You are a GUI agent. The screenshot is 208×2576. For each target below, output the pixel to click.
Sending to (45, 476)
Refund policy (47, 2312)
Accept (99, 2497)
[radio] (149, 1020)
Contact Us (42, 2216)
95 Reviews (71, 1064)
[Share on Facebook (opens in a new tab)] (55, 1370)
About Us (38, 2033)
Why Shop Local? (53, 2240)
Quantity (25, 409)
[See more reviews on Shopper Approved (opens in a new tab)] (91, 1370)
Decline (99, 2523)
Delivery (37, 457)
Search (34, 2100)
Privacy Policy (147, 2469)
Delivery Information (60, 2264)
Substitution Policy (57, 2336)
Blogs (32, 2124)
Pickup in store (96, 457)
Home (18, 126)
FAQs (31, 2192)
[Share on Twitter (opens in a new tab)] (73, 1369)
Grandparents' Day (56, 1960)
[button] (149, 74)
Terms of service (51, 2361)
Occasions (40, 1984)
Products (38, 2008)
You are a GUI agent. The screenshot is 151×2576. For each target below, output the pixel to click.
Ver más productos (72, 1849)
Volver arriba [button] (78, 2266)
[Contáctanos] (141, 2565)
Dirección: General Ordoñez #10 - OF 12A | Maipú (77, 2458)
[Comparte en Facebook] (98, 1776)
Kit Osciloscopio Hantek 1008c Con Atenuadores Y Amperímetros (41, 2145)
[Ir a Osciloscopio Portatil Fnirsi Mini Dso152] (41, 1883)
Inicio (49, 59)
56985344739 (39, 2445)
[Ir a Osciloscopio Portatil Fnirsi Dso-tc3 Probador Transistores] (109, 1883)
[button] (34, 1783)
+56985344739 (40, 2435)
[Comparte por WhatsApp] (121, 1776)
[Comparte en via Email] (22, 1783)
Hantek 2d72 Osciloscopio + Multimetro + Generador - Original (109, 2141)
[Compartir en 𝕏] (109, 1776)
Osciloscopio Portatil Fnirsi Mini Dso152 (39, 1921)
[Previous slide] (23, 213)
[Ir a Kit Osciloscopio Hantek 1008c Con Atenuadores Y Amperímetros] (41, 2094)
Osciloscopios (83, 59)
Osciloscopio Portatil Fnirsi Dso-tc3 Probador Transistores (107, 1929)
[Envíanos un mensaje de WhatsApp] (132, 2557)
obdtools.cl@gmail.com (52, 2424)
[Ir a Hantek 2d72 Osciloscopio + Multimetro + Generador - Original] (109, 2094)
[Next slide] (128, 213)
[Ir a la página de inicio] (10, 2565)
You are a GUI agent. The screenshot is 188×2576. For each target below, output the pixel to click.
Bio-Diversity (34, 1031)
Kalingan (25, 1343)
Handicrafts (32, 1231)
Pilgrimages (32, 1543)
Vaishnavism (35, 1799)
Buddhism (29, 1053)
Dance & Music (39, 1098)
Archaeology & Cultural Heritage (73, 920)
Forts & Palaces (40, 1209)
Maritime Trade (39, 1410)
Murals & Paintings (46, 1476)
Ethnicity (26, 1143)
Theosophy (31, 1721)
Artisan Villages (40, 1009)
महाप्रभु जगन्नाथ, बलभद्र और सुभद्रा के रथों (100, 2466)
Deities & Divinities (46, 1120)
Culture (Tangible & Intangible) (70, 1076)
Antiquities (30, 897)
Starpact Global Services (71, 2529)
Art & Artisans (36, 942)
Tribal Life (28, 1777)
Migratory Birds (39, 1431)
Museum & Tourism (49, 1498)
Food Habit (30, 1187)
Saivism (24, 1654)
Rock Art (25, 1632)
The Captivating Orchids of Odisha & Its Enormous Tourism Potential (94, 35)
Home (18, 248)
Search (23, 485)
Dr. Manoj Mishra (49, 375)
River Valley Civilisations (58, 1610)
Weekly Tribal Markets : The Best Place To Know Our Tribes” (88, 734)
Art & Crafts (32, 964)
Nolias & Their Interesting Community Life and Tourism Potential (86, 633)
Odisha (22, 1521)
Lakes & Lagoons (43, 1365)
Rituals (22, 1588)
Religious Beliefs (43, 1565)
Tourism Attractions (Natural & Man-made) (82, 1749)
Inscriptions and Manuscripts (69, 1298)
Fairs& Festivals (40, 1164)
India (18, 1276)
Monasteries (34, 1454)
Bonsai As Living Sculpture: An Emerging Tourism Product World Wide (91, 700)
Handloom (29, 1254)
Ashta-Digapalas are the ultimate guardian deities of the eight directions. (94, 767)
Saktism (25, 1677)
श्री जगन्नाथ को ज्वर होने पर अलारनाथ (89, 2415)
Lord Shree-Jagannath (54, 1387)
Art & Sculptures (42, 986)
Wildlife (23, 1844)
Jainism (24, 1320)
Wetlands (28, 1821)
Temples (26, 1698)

====

→ Problem to work on: Within the data above, the lines from the one with "Dirección: General Ordoñez" to the one with "56985344739 (39, 2445)" must be repeated exactly; no other line belongs in the answer.

→ Task solution:
Dirección: General Ordoñez #10 - OF 12A | Maipú (77, 2458)
[Comparte en Facebook] (98, 1776)
Kit Osciloscopio Hantek 1008c Con Atenuadores Y Amperímetros (41, 2145)
[Ir a Osciloscopio Portatil Fnirsi Mini Dso152] (41, 1883)
Inicio (49, 59)
56985344739 (39, 2445)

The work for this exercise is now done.